Формулировка задания 1: Изложите фрагмент о правых популистских партиях в двух предложениях.
Формулировка задания 2: Напишите продолжение фрагмента о правых популистских партиях, начиная сразу после его последнего предложения.

Текст для чтения:

☆ ☆ ☆ ☆ ☆ ☆ ☆

Фашисты - Майкл Манн
Но чем лучше у партий результаты, тем больше проблем. У них нет четкой идеологической и политической программы (кроме вопроса иммиграции), и при успехе на это начинают обращать внимание и их критиковать. Если этим партиям удается попасть в коалиционное правительство (как в Австрии) или в местные властные структуры (как в Бельгии), то их деятельность также тщательно изучается со всех сторон. На настоящий момент основные системные партии уже вернулись на политическую арену. В 2002 г. за счет австрийской Партии свободы больших успехов добилась Консервативная партия. Так и продолжается: то взлет, то падение, поэтому я сомневаюсь, что когда-нибудь будет только взлет. На самом деле, если бы крупные партии отреагировали на всплеск ксенофобии, жестко ограничив иммиграцию, радикальные правые сразу потеряли бы всю поддержку. Так произошло в 1960-х в Великобритании, первой послевоенной стране, столкнувшейся с подобной проблемой. Консерваторы и лейбористы заключили молчаливое соглашение ограничить иммиграцию небелых, покончив таким образом с электоральной угрозой, исходившей от радикальных правых.
Правые популистские партии состоят из националистов, которые поддерживают этнические чистки в относительно мягкой форме организованных, добровольных или принудительных депортаций. Но они не государственники. Они крайне расплывчато заявляют о «преодолении» классового конфликта (этот вопрос в Европе уже не стоит так остро), и у них нет парамилитарных формирований. Но самое главное: они настолько сосредоточены на главном своем вопросе — иммиграции, — что это подрывает их мировоззрение в целом, неважно, фашистское или нет. По этим причинам их нельзя серьезно назвать фашистами в рамках определения этого термина, данного мной или цитируемыми мной Нольте, Пейном, Итуэллом или Гриффином.

☆ ☆ ☆ ☆ ☆ ☆ ☆

Фрагмент набора данных:

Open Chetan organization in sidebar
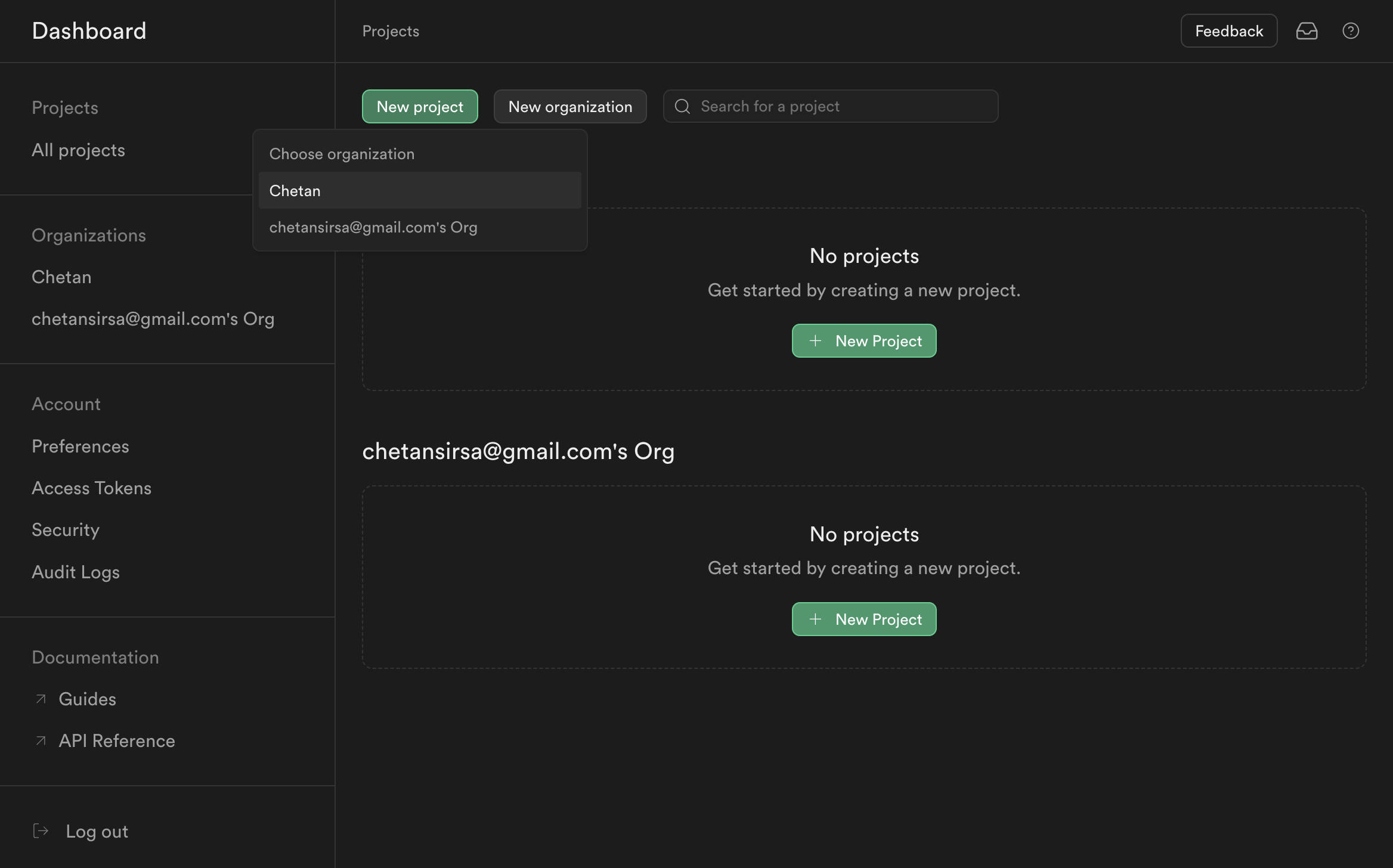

☆ ☆ ☆ ☆ ☆ ☆ ☆

Результат выполнения 1: Успех правых популистских партий привлекает внимание к отсутствию у них четкой программы помимо иммиграции, их подъемы чередуются с падениями, а жесткое ограничение иммиграции крупными партиями, как в Великобритании 1960-х, лишило бы радикальных правых поддержки. Эти партии выступают за депортации, но не являются государственниками, не имеют парамилитарных формирований и настолько сосредоточены на иммиграции, что их нельзя серьезно назвать фашистами.

Результат выполнения 2:
Я уже утверждал в этой книге, что надежное средство против фашизма — институционализированная либеральная демократия. В послевоенной Западной Европе она укрепилась настолько сильно, что вряд ли неофашисты или правые популисты смогут найти тут поддержку в каких-то других вопросах, помимо иммигрантского. Западная Европа успешно институционализировала классовый конфликт, способствовавший рождению классического фашизма. Она в состоянии справиться с большинством конфликтов, как и северо-западная Европа в межвоенный период. Нерешенным остается лишь иммигрантский вопрос, так как капитализм выступает за иммиграцию, а либеральная демократия или социальная демократия может легко отдать предпочтение коренным жителям. Из-за этого противоречия процветают правые популисты. Из-за него же непросто приходится иммигрантам, но вряд ли по этой причине появится фашизм или какая-либо другая тоталитарная идеология. Радикальные популистские партии могут создавать проблемы, но, учитывая, что европейские системные партии адаптируются под меняющееся макропространство и гибко реагируют на требования граждан, в Европе фашизм побежден, мертв и похоронен[56]. После страшного XX века хотя бы это может послужить европейцам утешением.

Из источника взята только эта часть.